§ Provided data
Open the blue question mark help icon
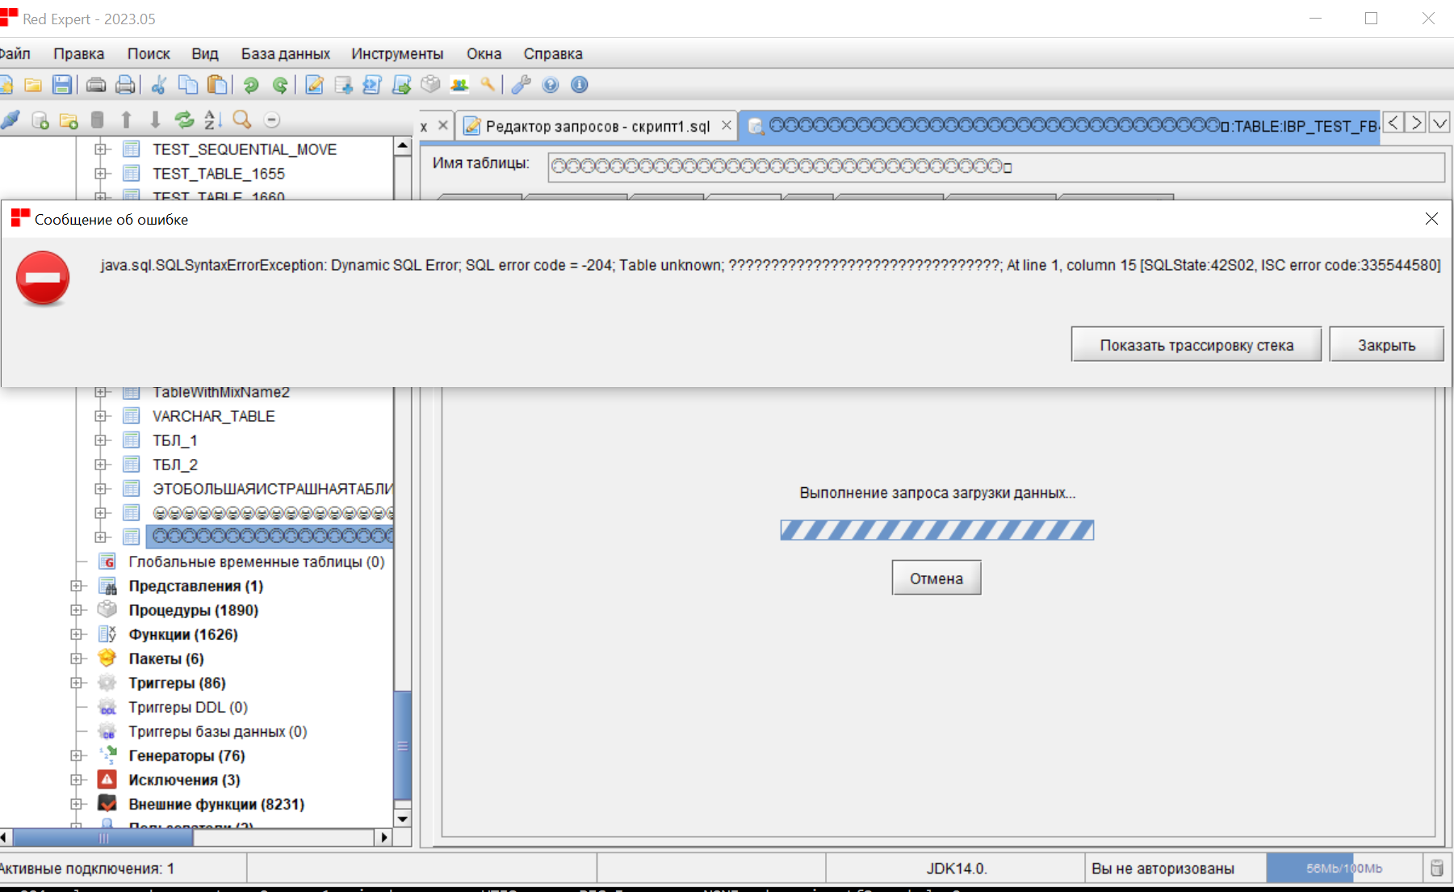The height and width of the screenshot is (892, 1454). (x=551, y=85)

--

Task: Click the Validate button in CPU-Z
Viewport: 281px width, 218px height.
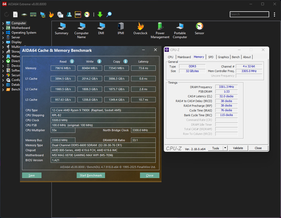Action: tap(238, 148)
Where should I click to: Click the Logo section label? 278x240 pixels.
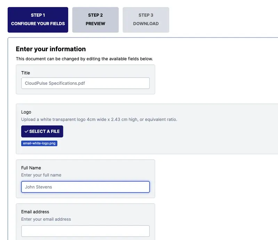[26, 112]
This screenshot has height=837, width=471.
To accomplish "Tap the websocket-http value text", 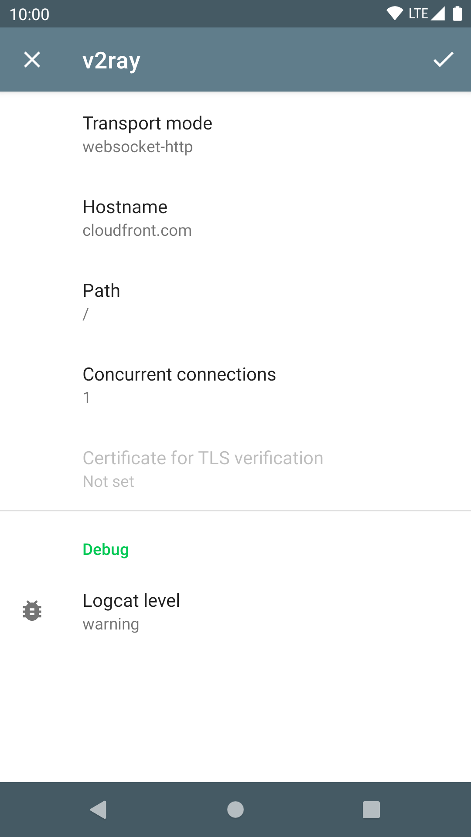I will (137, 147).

§ What to do
Among the lines above, the one with "Task: Click the Validate button in CPU-Z" opens the part to repeat and the one with "This screenshot has height=837, width=471." closes it; repeat only that part exactly, with no pictures.

§ Written response
Task: Click the Validate button in CPU-Z
Viewport: 281px width, 218px height.
Action: tap(238, 148)
Where should I click to: Click the Logo section label? 278x240 pixels.
[26, 112]
This screenshot has height=837, width=471.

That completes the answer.